This worksheet illustrates how I worked used Mark Biegert’s RPub file (Retrieved from http://mathscinotes.com/2017/02/an-example-of-cleaning-untidy-data-with-tidyr/ ) to show examples of tidy vs. untidy data. I then used self-created completely fictitious .xlsx files to complete part 2 of the assignment.
These are the libraries that were loaded:
library(readxl)
library(dplyr)
library(csvread)
I simply copied this file from the web site linked above. This was a file of untidy data:
#UNTIDY
untidy <- read_excel("~/Desktop/WFED 540 FA17/Class4Homework/Untidy.xlsx", col_names = FALSE)
untidy
# A tibble: 66 x 7
X__1 X__2
<chr> <chr>
1 "Type\tModel \t1941 \t1942 \t1943 \t1944 \t1945" <NA>
2 Very Heavy Bombers <NA>
3 "B-29 \t\t897" "730 \t \t605"
4 Heavy Bombers <NA>
5 "B-17 \t301" "221 \t258"
6 "B-24 \t379" "162 \t304"
7 "B-32 \t- \t790" "433 \t- \t790"
8 Medium Bombers <NA>
9 "B-25 \t180" "031 \t153"
10 "B-26 \t261" "062 \t239"
# ... with 56 more rows, and 5 more variables: X__3 <chr>, X__4 <chr>,
# X__5 <chr>, X__6 <chr>, X__7 <chr>
#TIDY
tidy <- read_excel("~/Desktop/WFED 540 FA17/Class4Homework/Tidy.xlsx")
tidy
# A tibble: 280 x 4
Type Model Year Cost
<chr> <chr> <dbl> <chr>
1 NA B-29 1941 NA
2 NA B-17 1941 301221
3 NA B-24 1941 379162
4 NA B-32 1941 NA
5 NA B-25 1941 180031
6 NA B-26 1941 261062
7 NA A-20 1941 136813
8 NA A-26 1941 224498
9 NA A-28 1941 NA
10 NA A-29 1941 NA
# ... with 270 more rows
The 3 datasets below - Examples 1 through 3 - are completely fictious.
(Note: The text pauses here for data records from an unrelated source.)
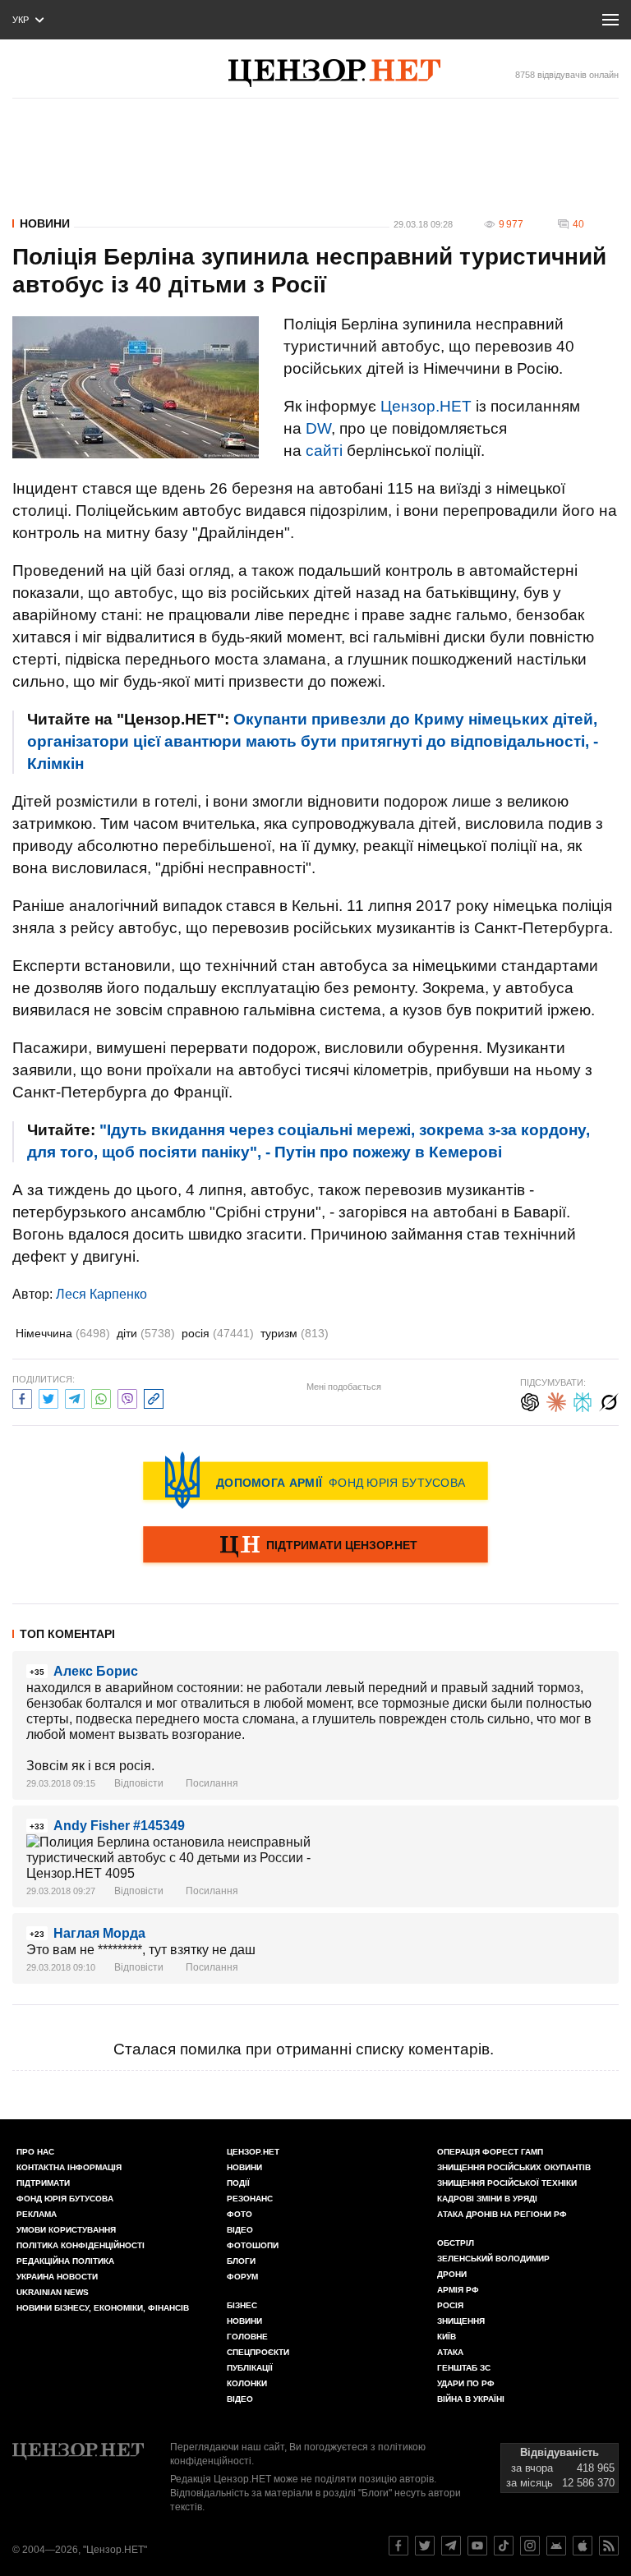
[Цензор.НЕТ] (334, 73)
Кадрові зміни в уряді (487, 2198)
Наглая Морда (99, 1933)
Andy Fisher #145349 (119, 1826)
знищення (461, 2320)
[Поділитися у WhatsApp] (101, 1397)
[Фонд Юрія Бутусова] (315, 1480)
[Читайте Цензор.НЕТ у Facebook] (398, 2545)
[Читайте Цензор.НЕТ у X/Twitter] (425, 2545)
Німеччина (63, 1333)
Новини (45, 223)
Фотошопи (253, 2245)
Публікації (250, 2367)
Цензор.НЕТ (426, 406)
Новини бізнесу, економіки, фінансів (102, 2307)
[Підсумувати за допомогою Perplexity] (582, 1400)
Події (238, 2182)
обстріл (455, 2242)
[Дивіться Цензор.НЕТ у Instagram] (530, 2545)
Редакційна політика (65, 2261)
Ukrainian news (52, 2292)
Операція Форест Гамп (490, 2151)
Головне (247, 2336)
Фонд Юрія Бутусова (64, 2198)
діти (146, 1333)
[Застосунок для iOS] (582, 2545)
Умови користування (66, 2229)
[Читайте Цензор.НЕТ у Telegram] (451, 2545)
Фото (239, 2214)
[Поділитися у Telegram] (75, 1397)
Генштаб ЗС (464, 2367)
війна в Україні (470, 2399)
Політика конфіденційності (80, 2245)
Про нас (35, 2151)
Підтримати (43, 2182)
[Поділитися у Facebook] (22, 1397)
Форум (242, 2276)
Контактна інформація (69, 2167)
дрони (452, 2274)
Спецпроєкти (258, 2352)
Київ (446, 2336)
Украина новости (57, 2276)
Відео (240, 2229)
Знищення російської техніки (507, 2182)
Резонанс (250, 2198)
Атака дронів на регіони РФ (502, 2214)
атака (450, 2352)
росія (218, 1333)
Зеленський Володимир (493, 2258)
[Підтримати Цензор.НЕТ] (315, 1546)
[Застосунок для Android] (556, 2545)
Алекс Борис (95, 1671)
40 (578, 224)
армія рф (458, 2289)
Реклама (36, 2214)
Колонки (247, 2383)
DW (318, 428)
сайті (324, 450)
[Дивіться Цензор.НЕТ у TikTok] (504, 2545)
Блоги (241, 2261)
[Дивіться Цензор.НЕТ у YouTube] (477, 2545)
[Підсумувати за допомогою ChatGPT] (530, 1400)
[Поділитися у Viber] (127, 1397)
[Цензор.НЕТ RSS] (609, 2545)
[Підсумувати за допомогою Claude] (556, 1400)
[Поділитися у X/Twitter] (48, 1397)
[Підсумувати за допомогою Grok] (609, 1400)
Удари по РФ (466, 2383)
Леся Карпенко (101, 1294)
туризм (294, 1333)
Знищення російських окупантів (514, 2167)
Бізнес (242, 2305)
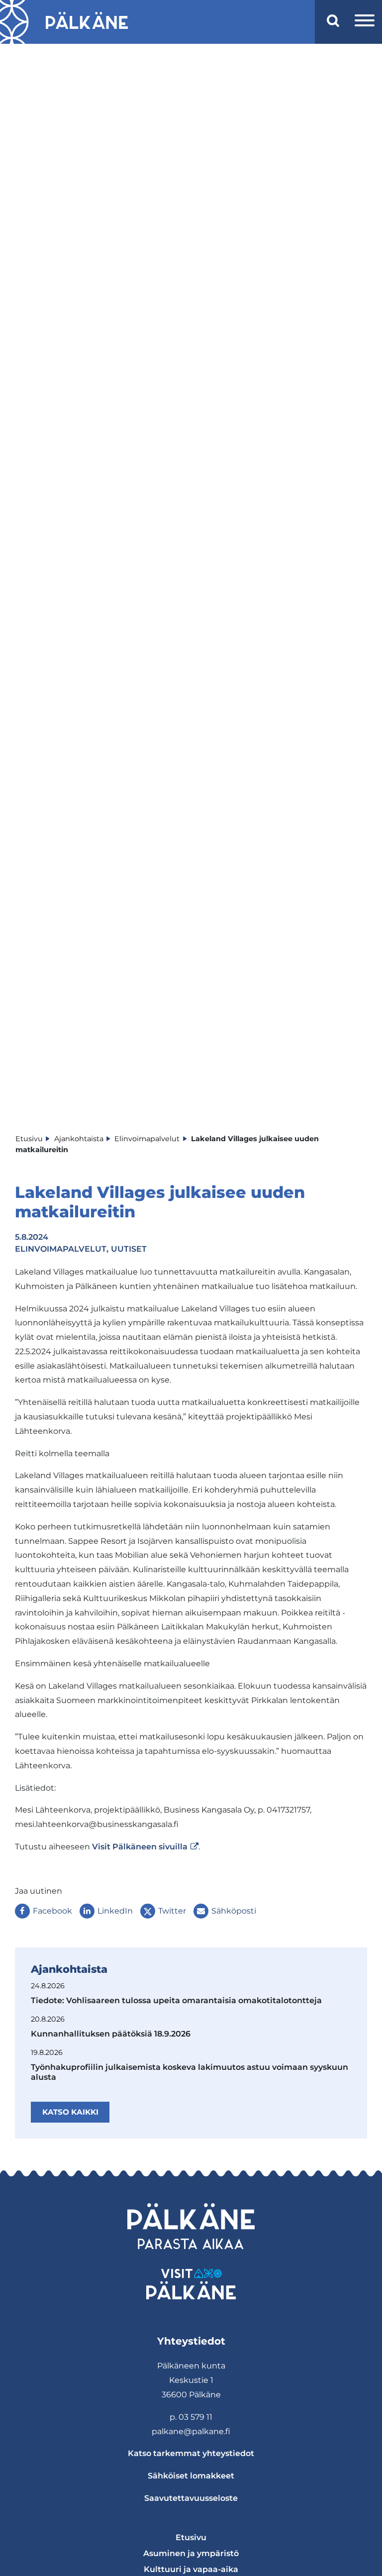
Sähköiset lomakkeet (191, 2475)
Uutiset (129, 1249)
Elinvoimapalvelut (60, 1249)
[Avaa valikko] (364, 22)
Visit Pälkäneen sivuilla (145, 1846)
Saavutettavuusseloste (191, 2498)
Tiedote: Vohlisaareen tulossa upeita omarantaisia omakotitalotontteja (176, 2000)
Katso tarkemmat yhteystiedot (191, 2453)
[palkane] (87, 22)
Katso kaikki (70, 2112)
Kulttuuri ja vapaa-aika (191, 2569)
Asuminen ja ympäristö (191, 2553)
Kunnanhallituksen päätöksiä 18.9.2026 (111, 2034)
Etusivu (191, 2537)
In retrospect, I should have probably chosen different kinds of data for a variety of variables, which I will discuss in more detail below.
First, we will look at an Excel file that includes data about the year and age of participants: ##Example 1: Year and Age
age <- read_excel("~/Desktop/WFED 540 FA17/Class4Homework/Example1.xlsx")
age
## # A tibble: 10 x 3
## X__1 year age
## <dbl> <dbl> <dbl>
## 1 1 2017 22
## 2 2 2016 21
## 3 3 2015 20
## 4 4 2014 19
## 5 5 2013 18
## 6 6 2012 17
## 7 7 2011 16
## 8 8 2010 15
## 9 9 2009 14
## 10 10 2008 13
Age is a ratio variable and year is a nominal variable.
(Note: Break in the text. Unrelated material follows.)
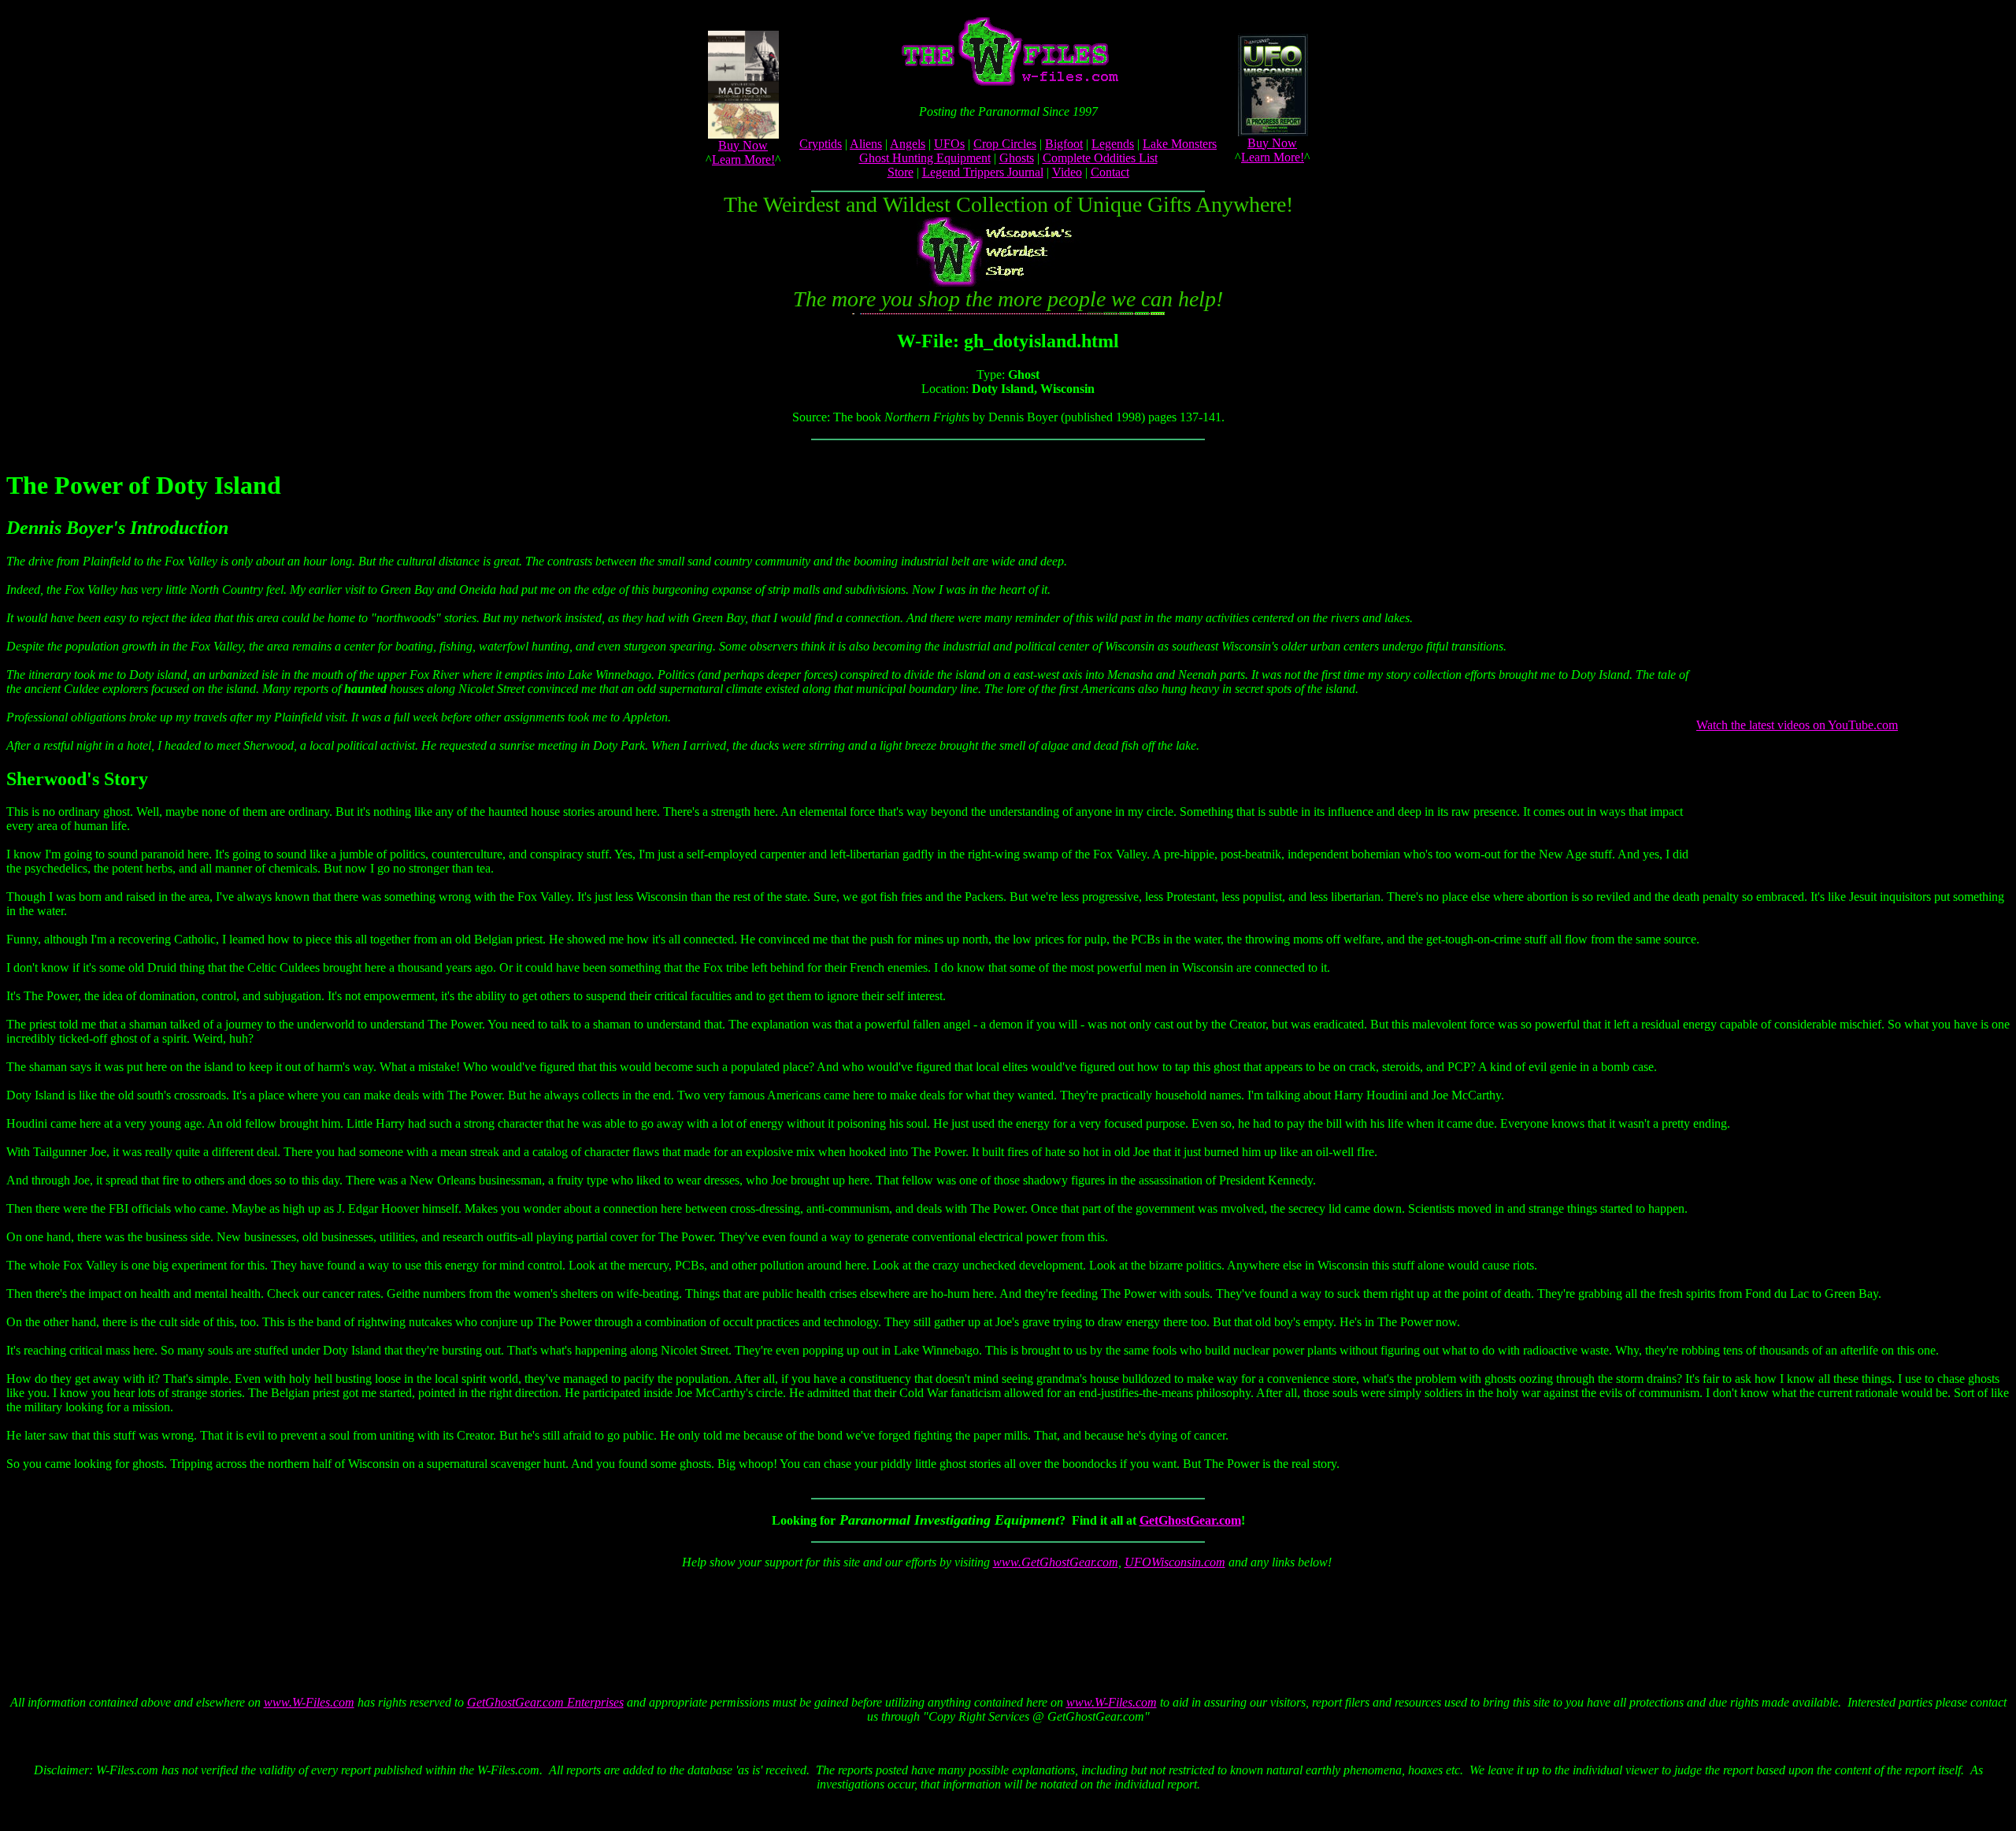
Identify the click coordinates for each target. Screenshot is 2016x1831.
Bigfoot (1064, 143)
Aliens (866, 143)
Now, we will look at an Excel file that includes data about student gpa and amount of time studying:
gpa <- read_excel("~/Desktop/WFED 540 FA17/Class4Homework/Example2.xlsx")
gpa
## # A tibble: 10 x 3
## X__1 gpa `hours studying`
## <dbl> <dbl> <dbl>
## 1 1 4.0 38.0
## 2 2 3.9 29.0
## 3 3 2.2 2.2
## 4 4 3.5 32.0
## 5 5 3.2 12.0
## 6 6 2.9 21.0
## 7 7 3.1 14.0
## 8 8 3.6 26.0
## 9 9 2.5 19.0
## 10 10 2.0 5.0
Gpa is a ratio variable and hours of study is also a ratio variable.
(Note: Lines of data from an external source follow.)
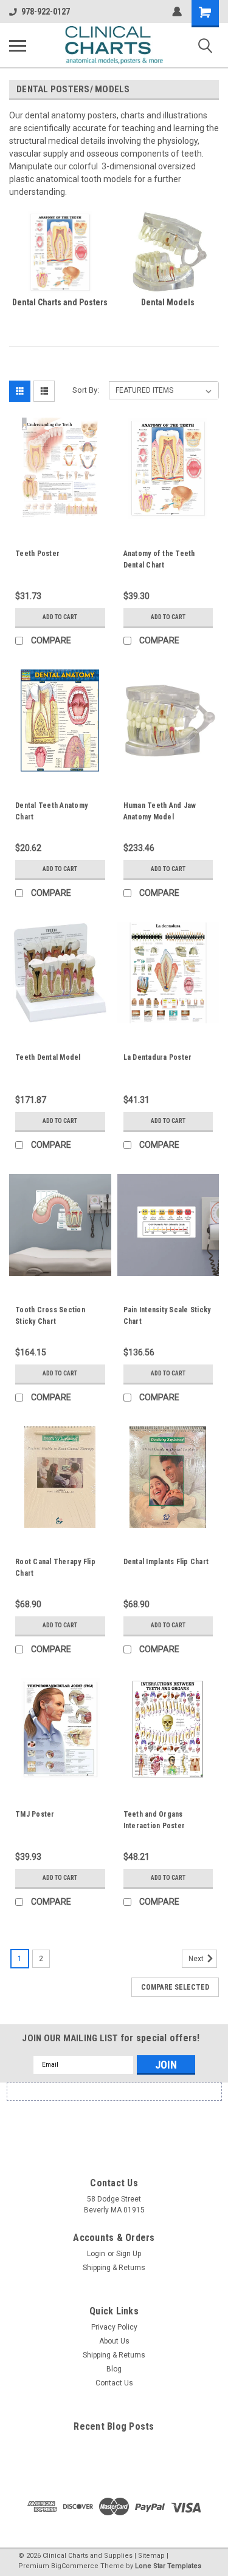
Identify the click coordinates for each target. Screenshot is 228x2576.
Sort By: (85, 390)
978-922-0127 (45, 11)
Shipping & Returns (114, 2267)
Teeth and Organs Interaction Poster (154, 1820)
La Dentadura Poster (157, 1057)
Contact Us (114, 2383)
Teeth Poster (37, 553)
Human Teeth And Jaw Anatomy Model (159, 811)
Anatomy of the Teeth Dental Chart (159, 559)
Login (96, 2253)
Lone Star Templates (168, 2566)
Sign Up (128, 2253)
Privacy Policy (114, 2327)
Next (197, 1958)
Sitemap (151, 2556)
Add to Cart (60, 617)
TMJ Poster (35, 1814)
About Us (114, 2341)
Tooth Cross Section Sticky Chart (50, 1316)
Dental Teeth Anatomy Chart (51, 811)
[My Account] (177, 11)
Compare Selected (175, 1987)
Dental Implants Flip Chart (166, 1561)
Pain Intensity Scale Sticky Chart (167, 1316)
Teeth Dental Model (48, 1057)
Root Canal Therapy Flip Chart (55, 1567)
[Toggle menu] (17, 45)
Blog (114, 2369)
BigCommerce (74, 2566)
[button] (114, 2123)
Finally, we will look at an Excel file that includes data about worship attendance and offering/collection received:
giving <- read_excel("~/Desktop/WFED 540 FA17/Class4Homework/Example3.xlsx")
giving
## # A tibble: 10 x 3
## X__1 attendance offering
## <dbl> <dbl> <dbl>
## 1 1 35 572
## 2 2 57 999
## 3 3 125 1357
## 4 4 20 782
## 5 5 46 777
## 6 6 222 3456
## 7 7 350 9891
## 8 8 425 12145
## 9 9 87 1101
## 10 10 108 1234
Worship attendance is a ratio variable and giving is also a ratio variable.